ASSIGNED TASK: Go through the lines below. Copy those with "element".

Stored items:
════════

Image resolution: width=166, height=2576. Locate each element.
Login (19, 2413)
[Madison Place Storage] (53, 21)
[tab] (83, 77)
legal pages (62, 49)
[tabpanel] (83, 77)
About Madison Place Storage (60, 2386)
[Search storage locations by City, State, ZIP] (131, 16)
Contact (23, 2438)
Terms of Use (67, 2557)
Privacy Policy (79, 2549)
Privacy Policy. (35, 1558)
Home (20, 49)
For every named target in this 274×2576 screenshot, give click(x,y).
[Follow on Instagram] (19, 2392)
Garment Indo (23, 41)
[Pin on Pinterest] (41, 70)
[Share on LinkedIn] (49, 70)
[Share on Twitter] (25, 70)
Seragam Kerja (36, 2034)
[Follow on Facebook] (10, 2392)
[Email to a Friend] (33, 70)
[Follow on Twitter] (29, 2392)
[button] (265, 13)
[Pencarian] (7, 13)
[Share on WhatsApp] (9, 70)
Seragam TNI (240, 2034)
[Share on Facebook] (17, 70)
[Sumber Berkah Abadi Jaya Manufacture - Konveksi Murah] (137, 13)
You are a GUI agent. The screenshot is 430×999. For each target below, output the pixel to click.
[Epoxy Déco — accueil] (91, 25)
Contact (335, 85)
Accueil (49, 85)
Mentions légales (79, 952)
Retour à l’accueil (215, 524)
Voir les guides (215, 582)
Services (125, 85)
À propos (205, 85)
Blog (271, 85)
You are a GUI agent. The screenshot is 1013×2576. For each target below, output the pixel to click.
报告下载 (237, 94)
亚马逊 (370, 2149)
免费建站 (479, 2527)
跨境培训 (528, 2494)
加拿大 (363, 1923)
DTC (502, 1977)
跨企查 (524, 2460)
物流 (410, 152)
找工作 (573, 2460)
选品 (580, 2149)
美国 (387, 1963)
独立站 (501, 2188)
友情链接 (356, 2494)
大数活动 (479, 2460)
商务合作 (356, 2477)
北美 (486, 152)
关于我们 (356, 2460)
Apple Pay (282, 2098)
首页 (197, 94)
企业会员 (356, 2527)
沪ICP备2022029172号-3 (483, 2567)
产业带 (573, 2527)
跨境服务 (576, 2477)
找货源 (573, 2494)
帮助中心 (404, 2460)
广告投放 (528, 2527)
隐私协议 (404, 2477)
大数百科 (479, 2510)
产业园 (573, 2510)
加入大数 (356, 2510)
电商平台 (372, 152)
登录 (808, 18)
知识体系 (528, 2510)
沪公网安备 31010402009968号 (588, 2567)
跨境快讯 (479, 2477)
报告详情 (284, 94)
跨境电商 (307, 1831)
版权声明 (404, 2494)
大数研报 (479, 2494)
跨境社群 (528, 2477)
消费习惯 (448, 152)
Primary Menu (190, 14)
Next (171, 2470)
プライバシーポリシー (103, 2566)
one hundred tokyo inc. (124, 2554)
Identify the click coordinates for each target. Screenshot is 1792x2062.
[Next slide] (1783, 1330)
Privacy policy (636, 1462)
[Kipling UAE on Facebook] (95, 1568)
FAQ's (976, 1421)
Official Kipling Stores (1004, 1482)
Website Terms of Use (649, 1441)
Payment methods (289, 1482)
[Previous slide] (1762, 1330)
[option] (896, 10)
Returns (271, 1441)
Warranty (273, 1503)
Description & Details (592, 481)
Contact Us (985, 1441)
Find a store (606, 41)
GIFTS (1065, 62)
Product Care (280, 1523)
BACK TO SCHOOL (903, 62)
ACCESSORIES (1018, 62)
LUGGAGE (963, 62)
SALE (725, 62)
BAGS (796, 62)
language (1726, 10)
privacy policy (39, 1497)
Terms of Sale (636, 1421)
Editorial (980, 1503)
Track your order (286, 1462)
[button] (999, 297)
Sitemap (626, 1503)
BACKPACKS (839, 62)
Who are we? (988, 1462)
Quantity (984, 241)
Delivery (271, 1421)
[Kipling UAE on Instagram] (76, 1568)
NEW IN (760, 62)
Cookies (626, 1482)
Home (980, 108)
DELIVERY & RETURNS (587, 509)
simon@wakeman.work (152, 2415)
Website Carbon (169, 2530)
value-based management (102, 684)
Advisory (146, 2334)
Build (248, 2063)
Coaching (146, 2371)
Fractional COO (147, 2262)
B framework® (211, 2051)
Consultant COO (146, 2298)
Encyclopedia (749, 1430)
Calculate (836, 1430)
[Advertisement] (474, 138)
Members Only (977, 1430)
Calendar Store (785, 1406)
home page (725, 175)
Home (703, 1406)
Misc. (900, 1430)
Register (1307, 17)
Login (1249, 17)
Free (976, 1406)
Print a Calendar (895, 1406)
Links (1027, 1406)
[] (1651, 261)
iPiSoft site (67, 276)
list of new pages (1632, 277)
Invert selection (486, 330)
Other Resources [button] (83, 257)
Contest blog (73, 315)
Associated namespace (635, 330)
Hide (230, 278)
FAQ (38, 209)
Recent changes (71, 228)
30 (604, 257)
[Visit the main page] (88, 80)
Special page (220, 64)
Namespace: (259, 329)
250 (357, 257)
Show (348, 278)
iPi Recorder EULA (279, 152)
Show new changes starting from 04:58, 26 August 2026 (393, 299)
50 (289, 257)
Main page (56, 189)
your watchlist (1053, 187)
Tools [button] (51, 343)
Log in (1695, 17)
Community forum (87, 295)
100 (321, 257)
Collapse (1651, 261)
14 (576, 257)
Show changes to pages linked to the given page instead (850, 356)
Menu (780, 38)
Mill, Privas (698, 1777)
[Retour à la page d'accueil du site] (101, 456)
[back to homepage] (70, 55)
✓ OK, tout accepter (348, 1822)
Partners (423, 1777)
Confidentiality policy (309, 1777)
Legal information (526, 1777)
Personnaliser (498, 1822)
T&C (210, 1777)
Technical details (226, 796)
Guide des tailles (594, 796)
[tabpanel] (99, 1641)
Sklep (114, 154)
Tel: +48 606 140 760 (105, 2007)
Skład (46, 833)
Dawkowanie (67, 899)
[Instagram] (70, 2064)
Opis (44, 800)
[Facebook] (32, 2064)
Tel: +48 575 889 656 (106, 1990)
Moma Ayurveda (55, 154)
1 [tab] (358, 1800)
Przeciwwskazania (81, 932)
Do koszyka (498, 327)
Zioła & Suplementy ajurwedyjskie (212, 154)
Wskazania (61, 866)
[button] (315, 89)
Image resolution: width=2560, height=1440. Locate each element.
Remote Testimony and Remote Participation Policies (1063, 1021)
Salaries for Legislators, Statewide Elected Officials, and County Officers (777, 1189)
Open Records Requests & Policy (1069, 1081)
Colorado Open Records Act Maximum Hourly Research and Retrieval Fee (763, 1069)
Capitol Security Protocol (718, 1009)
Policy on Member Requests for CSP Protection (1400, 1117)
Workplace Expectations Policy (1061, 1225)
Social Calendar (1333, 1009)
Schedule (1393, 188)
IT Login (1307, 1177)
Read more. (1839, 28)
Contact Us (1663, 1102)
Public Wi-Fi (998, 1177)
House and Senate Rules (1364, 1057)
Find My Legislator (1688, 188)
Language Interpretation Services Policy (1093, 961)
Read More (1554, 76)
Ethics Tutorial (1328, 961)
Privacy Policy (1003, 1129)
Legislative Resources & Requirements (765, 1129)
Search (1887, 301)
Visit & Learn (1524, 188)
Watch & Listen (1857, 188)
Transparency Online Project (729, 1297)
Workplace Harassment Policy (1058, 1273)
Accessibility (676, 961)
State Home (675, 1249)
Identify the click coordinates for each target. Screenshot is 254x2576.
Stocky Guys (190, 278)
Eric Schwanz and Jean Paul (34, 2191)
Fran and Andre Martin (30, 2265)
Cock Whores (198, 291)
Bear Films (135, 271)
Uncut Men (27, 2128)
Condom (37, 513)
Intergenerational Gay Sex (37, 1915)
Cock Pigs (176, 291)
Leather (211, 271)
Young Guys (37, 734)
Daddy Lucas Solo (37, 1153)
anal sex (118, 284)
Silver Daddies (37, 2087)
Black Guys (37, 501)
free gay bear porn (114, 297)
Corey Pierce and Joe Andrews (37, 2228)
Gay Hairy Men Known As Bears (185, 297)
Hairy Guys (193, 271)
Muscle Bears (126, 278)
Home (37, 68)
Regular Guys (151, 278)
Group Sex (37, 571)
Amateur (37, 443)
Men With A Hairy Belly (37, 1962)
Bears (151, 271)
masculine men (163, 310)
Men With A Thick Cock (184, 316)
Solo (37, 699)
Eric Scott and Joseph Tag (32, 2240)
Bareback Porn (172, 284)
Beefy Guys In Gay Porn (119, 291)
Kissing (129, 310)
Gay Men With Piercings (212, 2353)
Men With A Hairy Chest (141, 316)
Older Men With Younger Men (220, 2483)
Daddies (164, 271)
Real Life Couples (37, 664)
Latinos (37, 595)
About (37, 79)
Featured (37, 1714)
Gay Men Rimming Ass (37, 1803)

════════

FINISHED EXERCISE:
Image resolution: width=166, height=2576. Locate each element.
Image resolution: width=2560, height=1440. Locate each element.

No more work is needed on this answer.